第3章 出立
「少し味が濃いと思ったが、味噌だったか」
「…え?」
起伏のない音を隣で聞き、つい光秀へ首を巡らせて彼を凝視してしまった凪が、目を瞠った。
表情がない、というよりは呆気に取られた様を見遣り、彼は片眉を持ち上げる。
黒々とした目を更に大きく見開き、薄い色の唇を無防備にも僅かに空けたその様は、無表情か渋面しか彼女の表情を見た事のない光秀にとっては初めて見るものだった。
「…顰め面ばかりを見せていたと思ったが、そういう間抜けな表情は初めて見るな」
揶揄を含ませた音の後、口角を緩やかに持ち上げる。表情について指摘された凪は無性に気恥ずかしくなり、先程抱いた戸惑いとも疑念ともつかない感情を一瞬見失った。
「そんなに間抜けな顔はしてません…っ」
「それは失礼」
瞼を伏せて笑みを深める様を前に、凪は次いで発する言葉を呑み込む。確かによく見れば光秀は咀嚼も少なく、凪のように味を楽しんでいる様子はない。
竹筒を置き、もう一つの握り飯を持ち上げた時には、既に光秀は二つ目のそれを食べ終えていた。
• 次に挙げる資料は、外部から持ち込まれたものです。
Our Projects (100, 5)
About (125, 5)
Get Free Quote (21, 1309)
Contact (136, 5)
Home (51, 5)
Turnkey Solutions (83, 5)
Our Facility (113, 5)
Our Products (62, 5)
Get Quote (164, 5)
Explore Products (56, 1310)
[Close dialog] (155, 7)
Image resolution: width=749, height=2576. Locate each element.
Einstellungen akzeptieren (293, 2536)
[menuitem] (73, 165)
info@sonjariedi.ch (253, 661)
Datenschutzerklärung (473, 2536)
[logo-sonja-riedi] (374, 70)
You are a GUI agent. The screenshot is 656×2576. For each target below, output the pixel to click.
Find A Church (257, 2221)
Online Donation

口にした握り飯は、やはり現代の味に慣れきった凪の舌にも美味しく感じられる。しかし、先程光秀が発した言葉の意図を踏み込んでしまうのは何となく憚られて、視線を自身の膝上へ投げた。
(多分、さらっと話題を変えられた)
近付いたつもりはない。彼は自分を少なくとも怪しいと疑っているし、凪も同じように少し前までは疑っていた。
最低限の言葉は交わしていても、価値観の大きく異なる二人の間には、それぞれ互いを踏み込ませない境界線が引かれている。無論、それは光秀に限った話ではなく、自分とてそうなのだから。
(ここはやっぱり、どうあっても戦国時代なんだな)
ぼんやりとそんな事を思いながら食事を進めていた凪の隣で、おもむろに光秀が立ち上がる。
「竹筒を寄越せ。空になっているなら、汲んで来てやろう」
「え、あ…すみません。ありがとうございます」
ちょうど先程空になったばかりの竹筒を、申し訳なく思いつつも光秀に手渡し、彼の申し出に甘えた。
二人分の竹筒を手にして川の付近へ歩いて行った光秀の背を視線で追う。
まだ正午ではないだろう中途半端な位置まで昇って来ていた陽射しが水面を反射させ、キラキラと光った。